Leaving out any pictures, transcribe every record exactly.

Stored data:
......

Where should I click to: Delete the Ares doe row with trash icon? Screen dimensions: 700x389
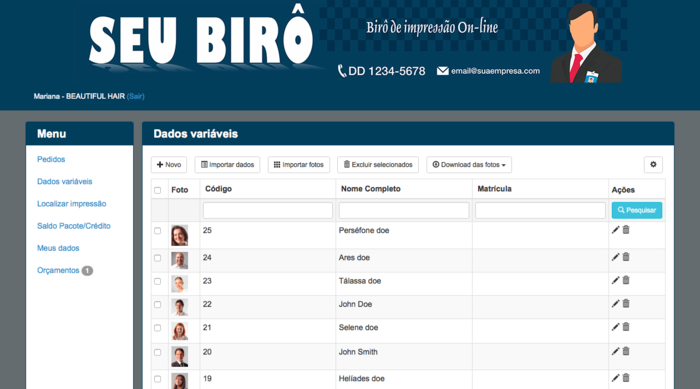pyautogui.click(x=626, y=257)
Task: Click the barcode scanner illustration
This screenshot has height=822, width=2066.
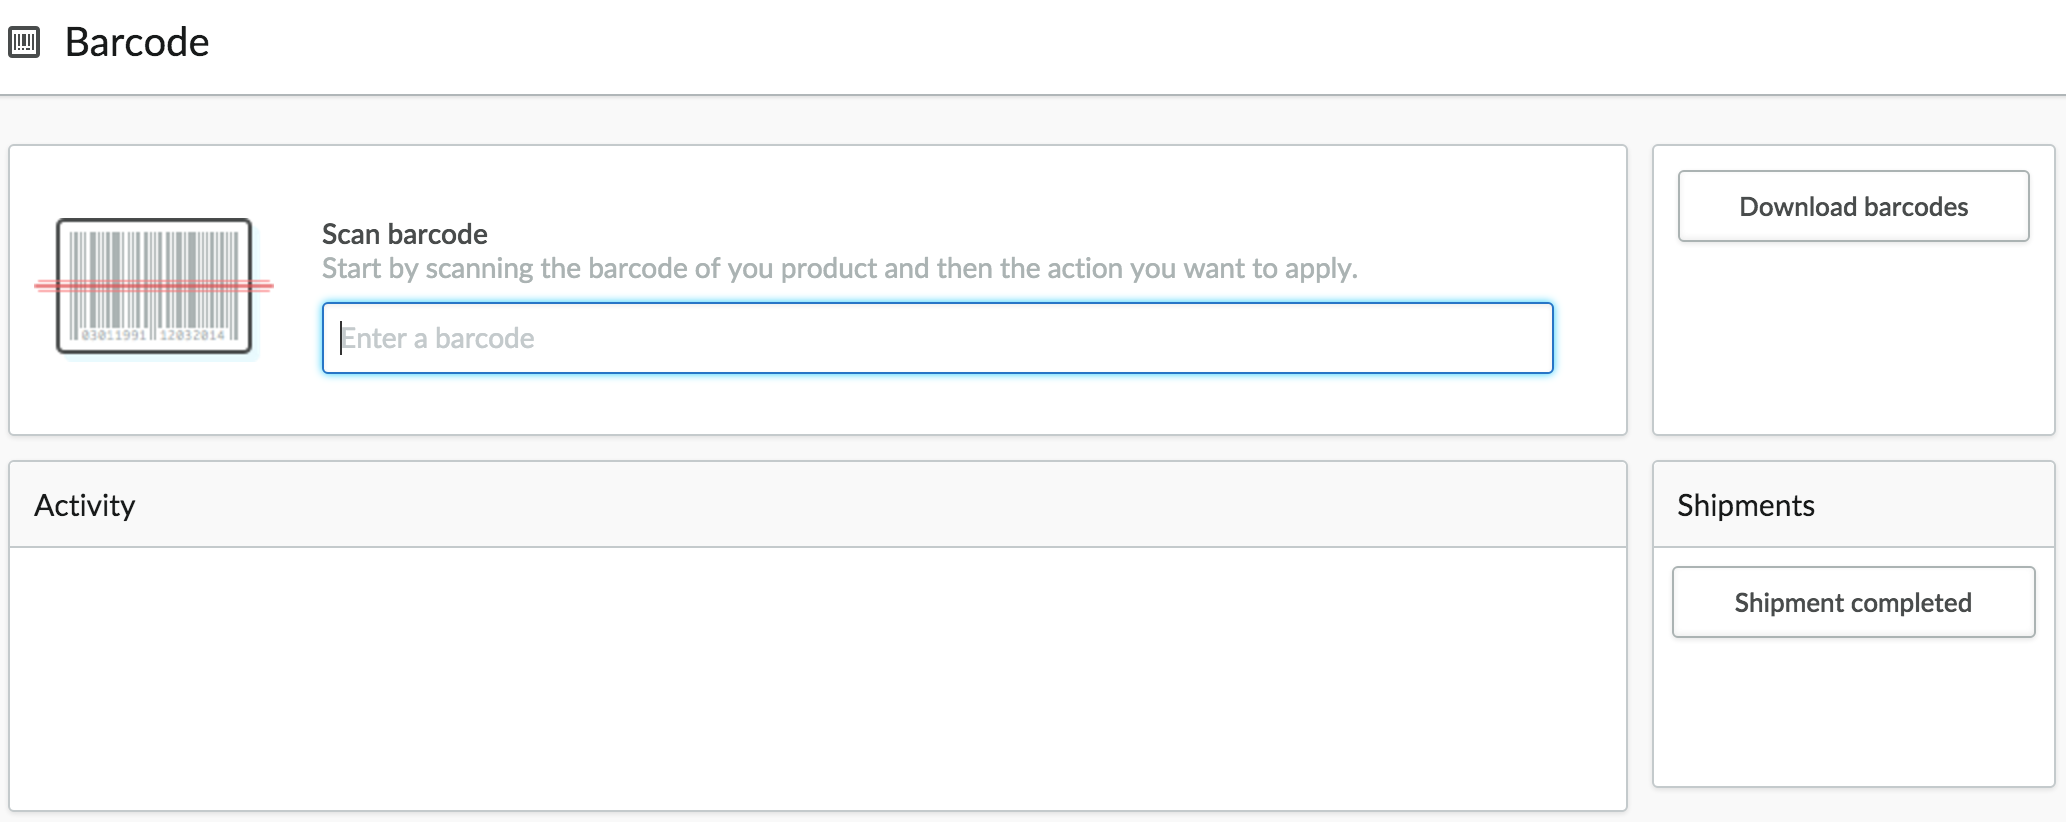Action: pos(154,287)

......

__TASK SOLUTION__
Where should I click to: Delete the Ares doe row with trash icon? Screen dimensions: 700x389
pyautogui.click(x=626, y=257)
Task: Click the barcode scanner illustration
This screenshot has height=822, width=2066.
Action: pos(154,287)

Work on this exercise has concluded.